### Provided data
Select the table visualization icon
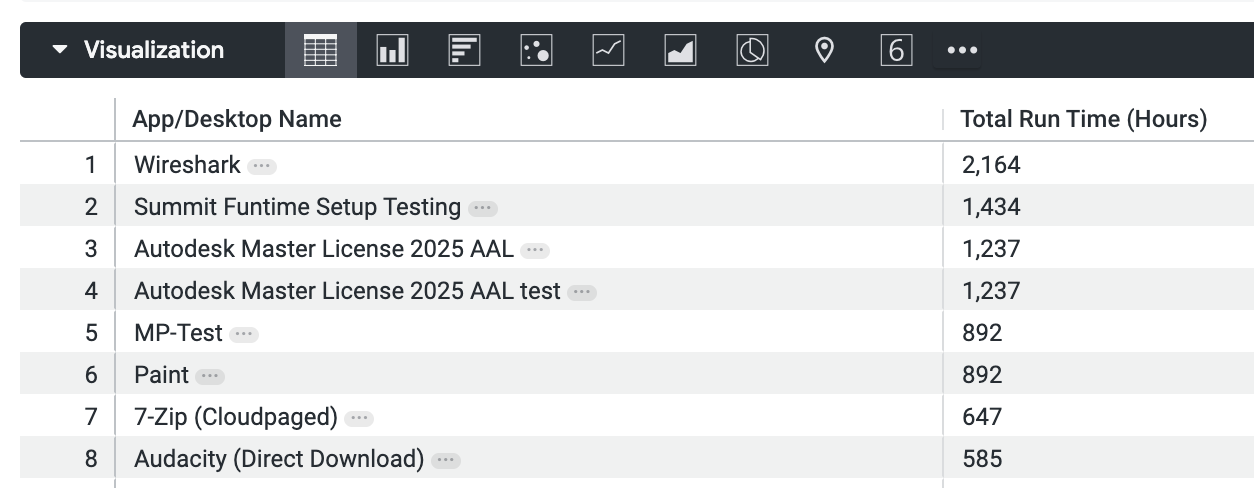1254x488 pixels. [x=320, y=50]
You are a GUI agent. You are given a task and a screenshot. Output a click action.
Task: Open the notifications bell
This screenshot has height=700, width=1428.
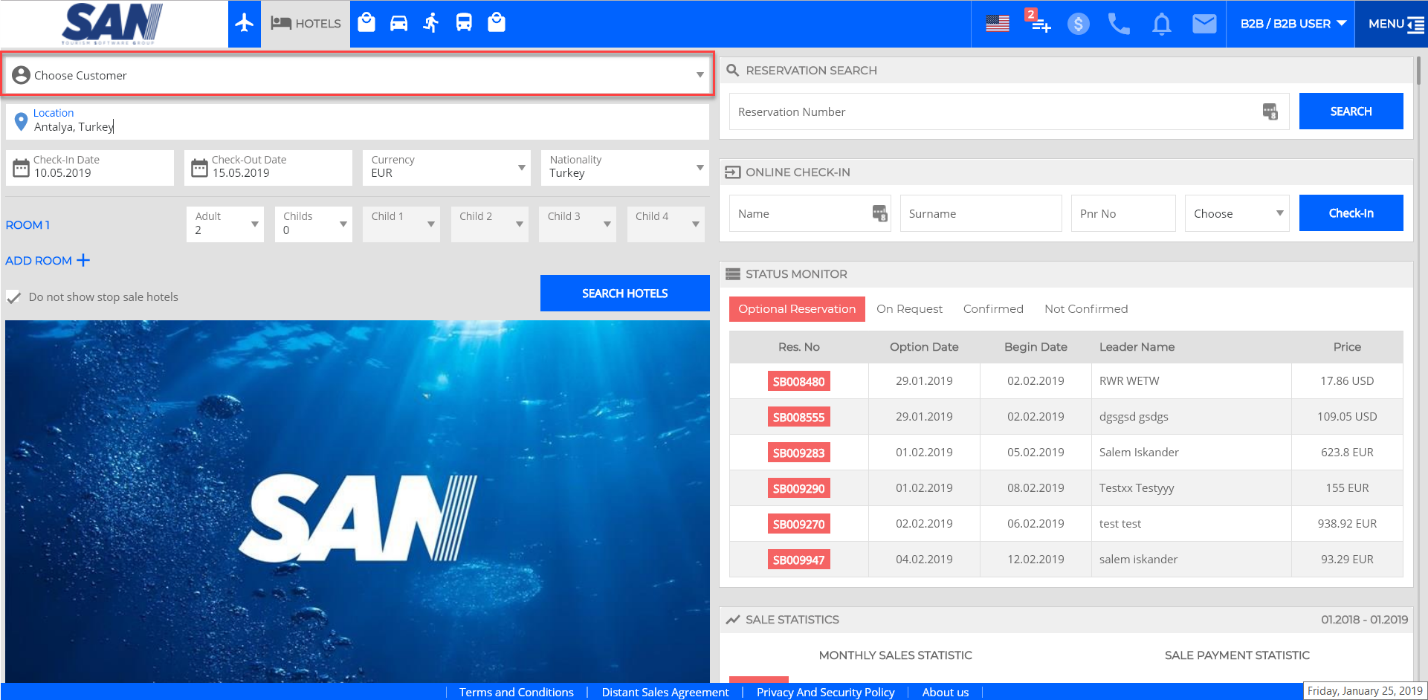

### What the task asks
What's needed is every record restated exactly, pictures excluded.

### Task solution
Select the table visualization icon
1254x488 pixels. [x=320, y=50]
You are a GUI agent. You are given a task and a screenshot. Output a click action.
Task: Open the notifications bell
This screenshot has height=700, width=1428.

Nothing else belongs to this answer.